* Your goal *
Look for "Viewport: 776px width, 500px" in the entries below. Write out that line and all later lines exactly, ending with the final one.

* Data records *
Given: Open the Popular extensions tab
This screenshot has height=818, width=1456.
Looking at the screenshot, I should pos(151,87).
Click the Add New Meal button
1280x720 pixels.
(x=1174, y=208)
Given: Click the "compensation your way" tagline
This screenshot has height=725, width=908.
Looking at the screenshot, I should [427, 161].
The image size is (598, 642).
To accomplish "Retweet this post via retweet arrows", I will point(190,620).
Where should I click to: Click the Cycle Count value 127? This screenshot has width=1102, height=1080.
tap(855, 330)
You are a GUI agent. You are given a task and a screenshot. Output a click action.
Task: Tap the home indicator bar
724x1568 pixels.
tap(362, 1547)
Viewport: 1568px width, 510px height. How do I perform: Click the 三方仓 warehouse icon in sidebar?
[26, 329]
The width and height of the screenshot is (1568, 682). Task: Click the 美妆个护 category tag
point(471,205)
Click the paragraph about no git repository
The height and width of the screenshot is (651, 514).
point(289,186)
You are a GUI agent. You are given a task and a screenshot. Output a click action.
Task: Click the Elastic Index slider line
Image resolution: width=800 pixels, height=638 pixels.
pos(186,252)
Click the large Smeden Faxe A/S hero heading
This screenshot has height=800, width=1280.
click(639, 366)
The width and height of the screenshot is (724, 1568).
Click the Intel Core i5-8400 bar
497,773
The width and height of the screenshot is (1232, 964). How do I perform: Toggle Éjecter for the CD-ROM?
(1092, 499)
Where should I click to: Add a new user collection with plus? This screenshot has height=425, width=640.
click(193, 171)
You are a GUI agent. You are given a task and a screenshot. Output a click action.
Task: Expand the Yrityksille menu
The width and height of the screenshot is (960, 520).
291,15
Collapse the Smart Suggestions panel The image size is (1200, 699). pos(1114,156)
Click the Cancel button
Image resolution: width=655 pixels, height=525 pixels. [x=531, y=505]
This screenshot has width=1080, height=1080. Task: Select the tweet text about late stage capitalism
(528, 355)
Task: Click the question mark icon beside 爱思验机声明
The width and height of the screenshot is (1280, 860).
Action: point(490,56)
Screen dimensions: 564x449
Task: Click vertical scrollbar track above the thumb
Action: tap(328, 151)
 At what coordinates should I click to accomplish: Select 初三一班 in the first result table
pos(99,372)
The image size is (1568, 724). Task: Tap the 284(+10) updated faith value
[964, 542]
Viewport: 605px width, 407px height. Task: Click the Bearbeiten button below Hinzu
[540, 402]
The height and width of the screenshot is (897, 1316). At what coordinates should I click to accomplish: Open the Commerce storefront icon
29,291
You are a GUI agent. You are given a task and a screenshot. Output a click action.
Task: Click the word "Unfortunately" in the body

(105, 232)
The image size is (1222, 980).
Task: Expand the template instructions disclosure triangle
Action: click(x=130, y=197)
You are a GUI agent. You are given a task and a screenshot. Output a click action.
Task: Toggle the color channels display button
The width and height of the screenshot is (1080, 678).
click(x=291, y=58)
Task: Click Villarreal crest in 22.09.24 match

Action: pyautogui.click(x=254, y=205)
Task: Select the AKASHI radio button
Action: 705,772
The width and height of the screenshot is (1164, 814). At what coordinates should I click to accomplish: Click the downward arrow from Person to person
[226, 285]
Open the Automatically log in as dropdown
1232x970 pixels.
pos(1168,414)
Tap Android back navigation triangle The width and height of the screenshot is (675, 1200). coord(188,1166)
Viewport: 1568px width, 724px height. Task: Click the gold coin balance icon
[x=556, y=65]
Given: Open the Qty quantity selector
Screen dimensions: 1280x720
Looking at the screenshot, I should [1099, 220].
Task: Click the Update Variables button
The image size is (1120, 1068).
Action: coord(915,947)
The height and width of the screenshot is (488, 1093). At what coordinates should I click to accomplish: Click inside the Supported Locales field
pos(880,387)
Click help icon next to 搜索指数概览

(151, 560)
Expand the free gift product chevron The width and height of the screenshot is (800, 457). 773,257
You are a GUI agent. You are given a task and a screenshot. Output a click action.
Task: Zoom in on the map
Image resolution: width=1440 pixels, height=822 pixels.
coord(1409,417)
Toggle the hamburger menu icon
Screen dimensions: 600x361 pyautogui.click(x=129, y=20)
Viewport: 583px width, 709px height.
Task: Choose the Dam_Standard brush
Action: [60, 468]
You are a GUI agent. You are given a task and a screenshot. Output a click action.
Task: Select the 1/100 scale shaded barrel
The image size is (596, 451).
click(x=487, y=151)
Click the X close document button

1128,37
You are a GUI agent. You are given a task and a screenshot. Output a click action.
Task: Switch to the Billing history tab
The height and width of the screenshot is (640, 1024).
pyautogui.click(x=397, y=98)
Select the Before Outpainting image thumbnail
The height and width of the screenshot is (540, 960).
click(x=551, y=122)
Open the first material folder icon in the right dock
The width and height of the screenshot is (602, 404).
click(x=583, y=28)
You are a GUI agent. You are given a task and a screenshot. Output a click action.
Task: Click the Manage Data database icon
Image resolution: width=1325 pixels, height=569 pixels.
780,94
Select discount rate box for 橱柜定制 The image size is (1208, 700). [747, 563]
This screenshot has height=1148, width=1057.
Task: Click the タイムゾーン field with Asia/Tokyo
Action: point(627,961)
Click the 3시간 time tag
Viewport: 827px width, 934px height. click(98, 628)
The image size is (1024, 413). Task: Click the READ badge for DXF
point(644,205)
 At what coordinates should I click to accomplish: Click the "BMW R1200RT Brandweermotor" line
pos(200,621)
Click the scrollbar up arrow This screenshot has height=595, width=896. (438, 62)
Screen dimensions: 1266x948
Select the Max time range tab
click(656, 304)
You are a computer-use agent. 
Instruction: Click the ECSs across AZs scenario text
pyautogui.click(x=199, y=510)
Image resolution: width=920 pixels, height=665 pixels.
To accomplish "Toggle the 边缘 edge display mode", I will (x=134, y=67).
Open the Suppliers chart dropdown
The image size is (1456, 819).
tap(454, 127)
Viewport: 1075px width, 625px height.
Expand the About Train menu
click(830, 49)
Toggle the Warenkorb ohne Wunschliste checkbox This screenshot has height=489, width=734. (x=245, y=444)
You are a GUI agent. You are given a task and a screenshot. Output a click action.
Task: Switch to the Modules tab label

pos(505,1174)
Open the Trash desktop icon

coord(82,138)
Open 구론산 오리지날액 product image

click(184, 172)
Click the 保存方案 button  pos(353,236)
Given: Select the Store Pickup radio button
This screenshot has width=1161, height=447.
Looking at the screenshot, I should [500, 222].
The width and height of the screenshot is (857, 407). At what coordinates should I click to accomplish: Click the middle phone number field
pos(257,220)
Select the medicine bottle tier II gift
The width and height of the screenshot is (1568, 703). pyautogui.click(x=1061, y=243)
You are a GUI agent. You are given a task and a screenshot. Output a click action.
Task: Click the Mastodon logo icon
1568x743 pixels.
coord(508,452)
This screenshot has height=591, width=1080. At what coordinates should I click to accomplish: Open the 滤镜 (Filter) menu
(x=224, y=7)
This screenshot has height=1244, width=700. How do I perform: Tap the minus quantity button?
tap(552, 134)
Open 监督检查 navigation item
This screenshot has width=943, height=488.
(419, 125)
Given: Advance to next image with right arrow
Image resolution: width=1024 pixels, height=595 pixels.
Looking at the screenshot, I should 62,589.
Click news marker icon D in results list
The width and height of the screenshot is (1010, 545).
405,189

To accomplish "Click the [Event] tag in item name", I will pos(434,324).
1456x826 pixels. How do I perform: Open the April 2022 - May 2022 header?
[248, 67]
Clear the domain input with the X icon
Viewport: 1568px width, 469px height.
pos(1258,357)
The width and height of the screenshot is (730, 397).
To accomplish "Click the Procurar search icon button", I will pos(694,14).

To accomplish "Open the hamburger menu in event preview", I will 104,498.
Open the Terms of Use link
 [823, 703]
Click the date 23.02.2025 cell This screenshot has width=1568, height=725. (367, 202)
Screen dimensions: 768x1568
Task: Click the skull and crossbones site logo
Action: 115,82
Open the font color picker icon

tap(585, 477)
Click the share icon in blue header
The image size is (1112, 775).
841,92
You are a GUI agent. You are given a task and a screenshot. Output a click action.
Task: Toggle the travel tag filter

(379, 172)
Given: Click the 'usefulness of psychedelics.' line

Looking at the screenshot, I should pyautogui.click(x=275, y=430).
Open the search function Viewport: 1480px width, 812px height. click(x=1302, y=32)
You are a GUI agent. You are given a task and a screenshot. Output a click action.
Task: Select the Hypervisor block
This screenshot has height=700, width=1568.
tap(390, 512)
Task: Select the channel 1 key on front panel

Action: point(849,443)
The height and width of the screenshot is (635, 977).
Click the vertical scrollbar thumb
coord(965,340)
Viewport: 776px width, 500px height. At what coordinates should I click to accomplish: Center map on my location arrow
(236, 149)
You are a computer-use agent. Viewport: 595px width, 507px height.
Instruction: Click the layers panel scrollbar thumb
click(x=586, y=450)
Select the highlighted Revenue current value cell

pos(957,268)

* Task response *
Viewport: 776px width, 500px height. At what coordinates should I click to accomplish: Center map on my location arrow
(236, 149)
You are a computer-use agent. Viewport: 595px width, 507px height.
Instruction: Click the layers panel scrollbar thumb
click(x=586, y=450)
Select the highlighted Revenue current value cell

pos(957,268)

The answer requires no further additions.